A degree completion program is an undergraduate academic program, most frequently found in the United States and Canada, that is offered within an established university but designed for non-traditional students.
Degree completion programs are typically structured to allow persons who previously completed a substantial portion of the requirements for an undergraduate degree, but who have been separated from the university setting for a period of time, to complete the credit requirements needed to earn a bachelor's degree (B.A.), either at an accelerated pace, or a flexible schedule. The difference between credits previously earned, and those required for the award of a B.A., are made-up through a variety of methods depending on the sponsoring institution, but typically include a combination of traditional university courses and credit for prior learning through assessments like CLEP examinations.

==Examples==
- Georgetown University bills its degree completion program as designed for students who were "meaning to complete" their bachelor's degree, but for whom "life, work and other obligations got in the way". Applications are accepted from working adults who have completed one or two years of university courses which can be transferred onto the potential student's Georgetown transcript. A series of evening and weekend classes fills the gap between credits earned and those required for a bachelor's degree.

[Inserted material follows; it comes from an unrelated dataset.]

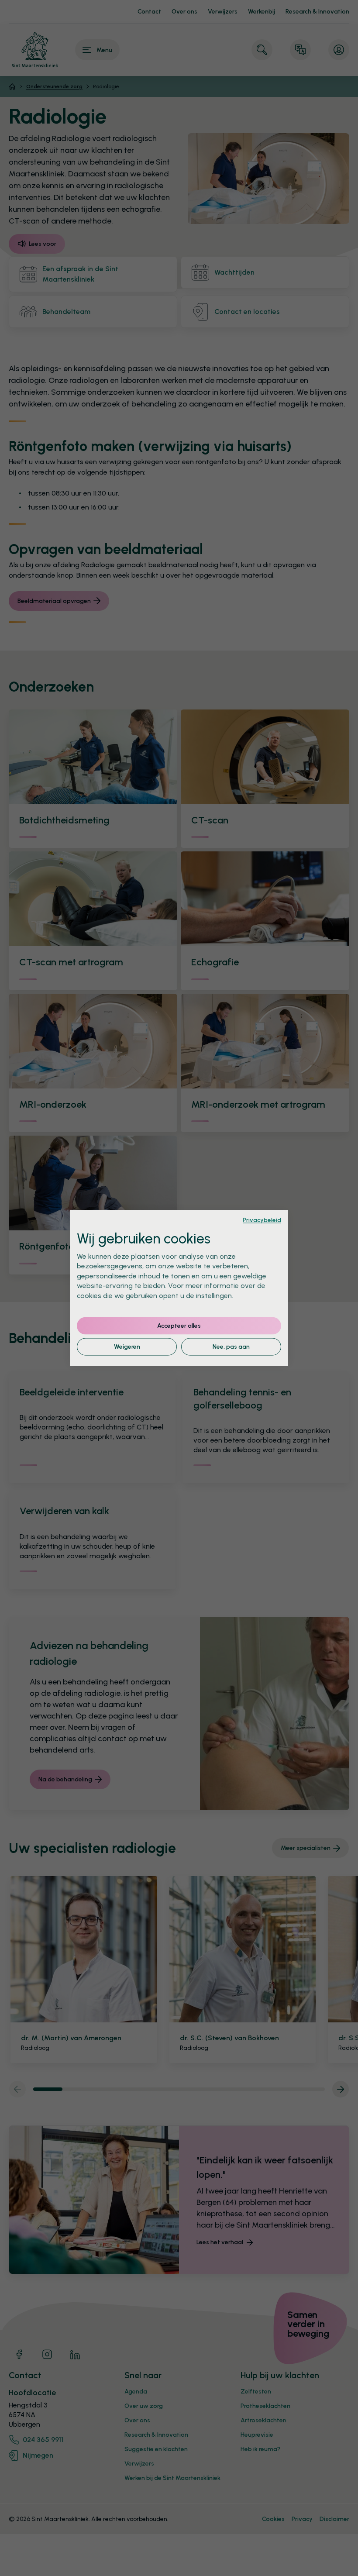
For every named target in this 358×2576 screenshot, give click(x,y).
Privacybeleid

- The degree completion program at the University of the Pacific is open to applicants who have completed 70-credits of university level course work. Once enrolled, students take a twice-weekly, evening class over the course of four semesters; those who successfully complete the 15-month instructional sequence are awarded a Bachelor of Arts in Liberal Studies.
- Colorado State University offers a degree completion program in psychology. Students can transfer up to 90 credits of coursework taken at another university before completing the final 30 credits required for a B.A. degree through distance learning psychology courses at Colorado State.
- University of San Francisco offers a Bachelor of Science in Management to working professionals who are interested in completing their degree. Students who have completed at least 60 semester credits may apply to the program and can earn their degree in as little as 23 months. Students take two courses each semester, and studies include accounting, finance, marketing, organizational behavior and theory, analytics, technology, logistics, and other core competencies.
- University of Nebraska–Lincoln offers an online Bachelor of Science degree completion program in applied science. Students select from a broad range of courses across the College of Agriculture and Natural Resources, in addition to the credits they've already earned, to tailor a degree to their career goals. This program provides a convenient and flexible career path for those in the military, currently employed, returning to college or transferring from a two-year college.